Dünyayı değiştirme fikri, devrimci ideolojilerin tamamının temelinde yer alıyor. Devrimi amaçlamayan değişiklik fikirleri ise var olan sistemi korumaktan başka hiçbir şeye hizmet etmiyor.
Geçtiğimiz haftaki yazımda dünyayı değiştirme mottosuyla hareket ettiğini öne süren bazı kişileri eleştirmiştim. Eleştirinin temelinde, söz konusu kişilerin ikircikli tavırları yer alıyordu. Zira dünyayı değiştirelim derken kapitalizmi sürdürmeyi amaçlamak çok çelişkili bir tutum.
Şimdiyse dünyayı devrimci amaçlarla değiştirme düşüncesinde olanlara değinmek istiyorum. Devrimciler, mevcut sistemin emek ve doğa üzerindeki yıkıcı etkisini fark eden ve bu farkındalığa bağlı olarak sistemi yıkmayı hedefleyenlerdir. Esas olan bölüşüm ilişkilerindeki adaletsizliktir. Bu adaletsizliği gidermenin yoluysa sistemin yok edilmesidir.
Devrimciler, fırsat eşitliği başta olmak üzere bölüşümdeki adaletsizlikleri bertaraf etmek için çabalar. Ancak devrimci fikirleri savunan farklı oluşumlar, birbirlerinden yöntemsel olarak ayrılırlar. Sosyal sınıfların tanımlanması, ezilen sınıflara biçilen roller ve benzeri birçok konuda görüş ayrılıkları yaşarlar. Bu nedenledir ki sosyalist akımlar içerisinde birçok siyasi parti, dernek, sendika ve demokratik kitle örgütleri yer alır.
Ulaşılmak istenen nihai amaç hemen hemen aynı olsa da yöntemsel farklılıklar devrimciler arasındaki ayrımı gün yüzüne çıkarır. Üstelik devrimciler arasındaki tartışmalar, o kadar büyük boyutlara ulaşmıştır ki bazı kişiler birbirlerine söyledikleri sözleri sağ siyasi oluşumlar için dahi sarf etmezler. Peki aynı amaca ulaşmak isteyen farklı gruplar arasındaki çatışmanın en temel nedeni ne?
Bu sorunun cevabını aramaya kalktığınızda, görüştüğünüz her bir oluşum kendi perspektifinden bir yol çizecektir. Ancak soldaki dağınıklığın en temel nedeni sorgulama kültürüdür.
Sol örgütlerde, sağ siyasi oluşumlarda olduğu gibi lider odaklı anlayış hakim durumda değildir.

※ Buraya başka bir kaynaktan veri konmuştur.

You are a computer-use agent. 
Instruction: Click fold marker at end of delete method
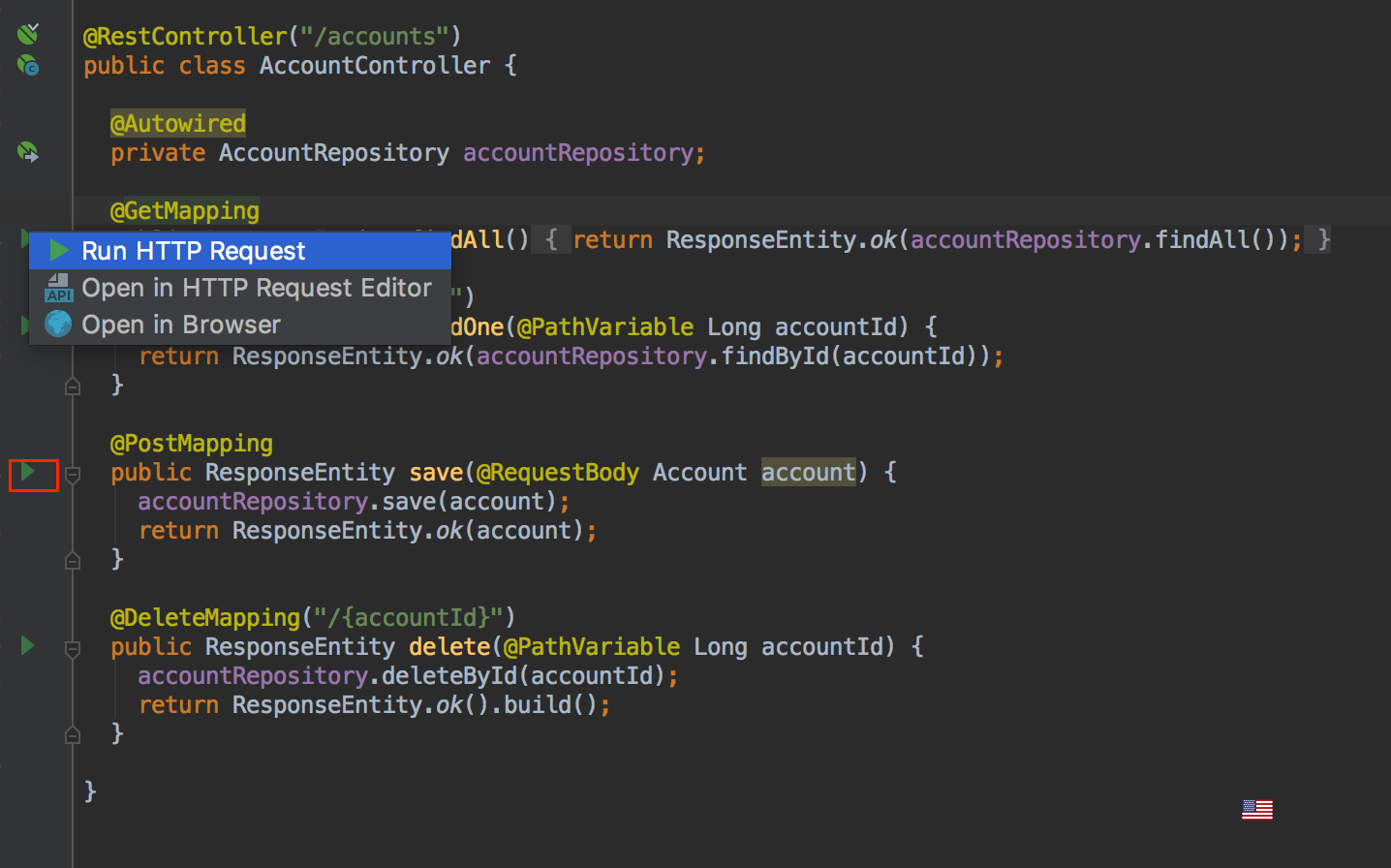73,735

Zaten lider odaklı siyasi anlayış, solun temel felsefesine aykırıdır. İtaat kültürünün bulunmaması ve buna karşılık eleştiri kültürünün egemen olması, sol çevrelerde birleşememenin en temel sebebidir.
İki devrimci bir araya geldiğinde dünyayı değiştirme isteğinde hemfikirdir, ancak birçok konuda da uzlaşması imkânsızdır. Birbirleriyle olan tartışmalar çok keskindir. Dünyayı değiştirmeyi arzulayan devrimciler, eleştirel ve sorgulayıcı kişiliklere sahip oldukları için bir türlü ortak paydada buluşamaz. Bu nedenle de solda dağınık bir görüntü çizilir. Ancak bu dağınık görüntü, olumsuz bir imajı yansıtmamalıdır. Aksine solun zenginliğini ve insan tabiatına uygunluğunu gösterir.